Claudio Calvo, US Marine Corps 1968 - 1971, talks about how he knew he had PTSD.

Transcript

I got into a career where it was stressful.

When you mix a 22-piece orchestra, live,

and you know about a million people are listening to it,

and then you go to a commercial break and come back

and mix a rock band right after that, and then a comedian

following it, and then mix a five-piece band,

and then back to the 22-piece orchestra, it's stressful.
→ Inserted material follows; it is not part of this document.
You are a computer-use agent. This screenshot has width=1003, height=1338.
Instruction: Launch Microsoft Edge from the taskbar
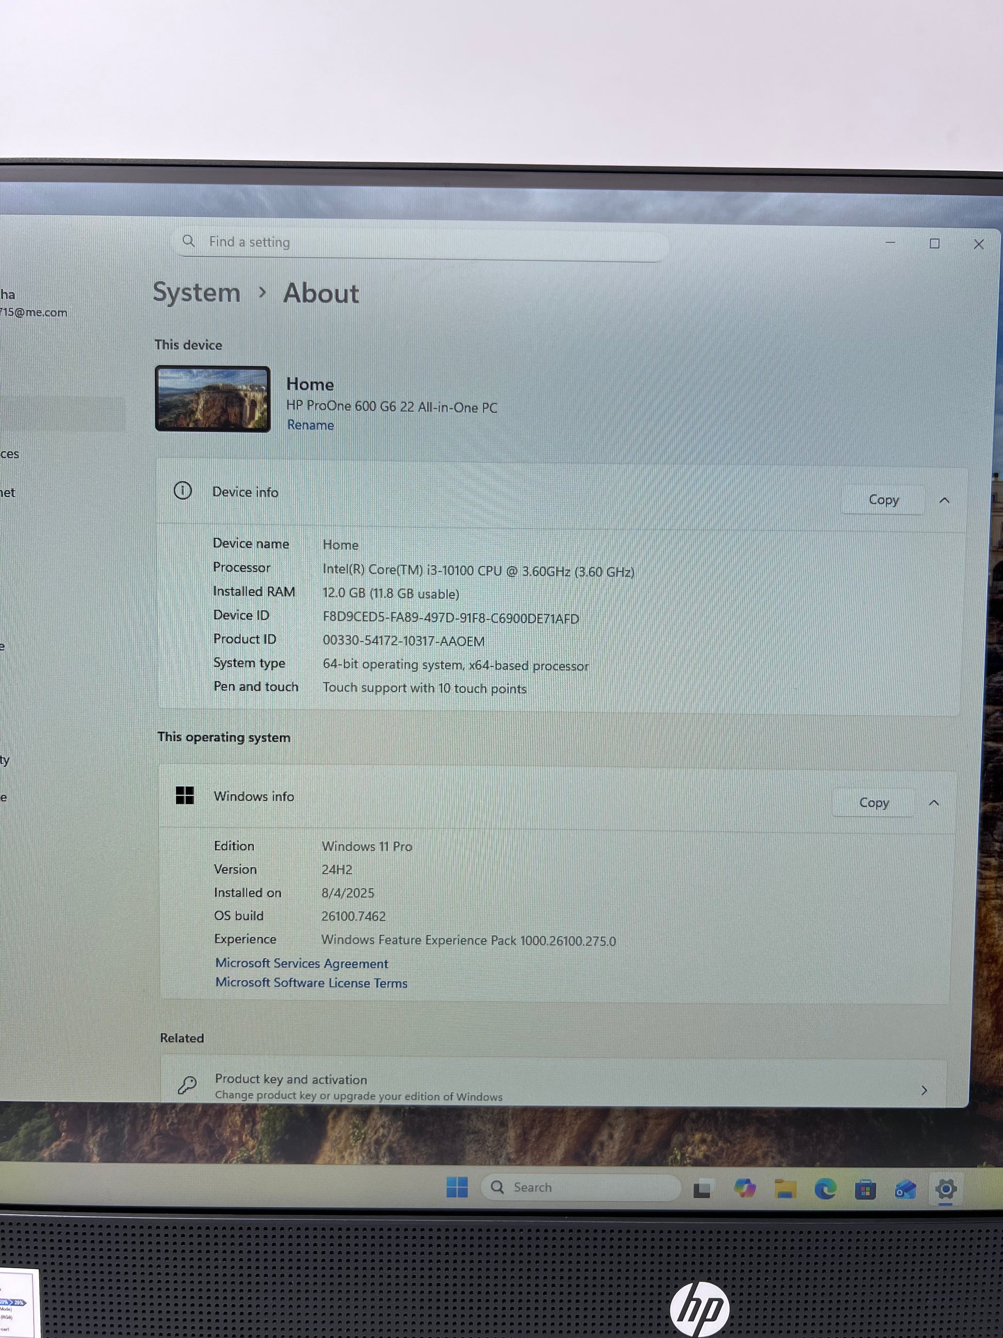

And you know that everybody is watching,

and you know that they're critical.

And you're inventing things, and you hope,

"OK, oh jeez, I hope this time it works."

And when it becomes successful, it's an adrenaline rush,

I mean the whole time, it's an adrenaline rush.

And I was doing that practically every day.

I think I used the marijuana, also, to bring me back down

a little bit because I was up high, I mean, that adrenaline,

I felt that, I mean, it was fun.

And I never really equated that to combat until I went on

the website today and listened to a gentleman who talked about

that adrenaline rush, and I said, "Wow, that's true."

I never really, you know, I just thought that

that was a rush of an artist, so to speak.

I was doing art, and that was a part of the process.

And no, that was also part of the addiction.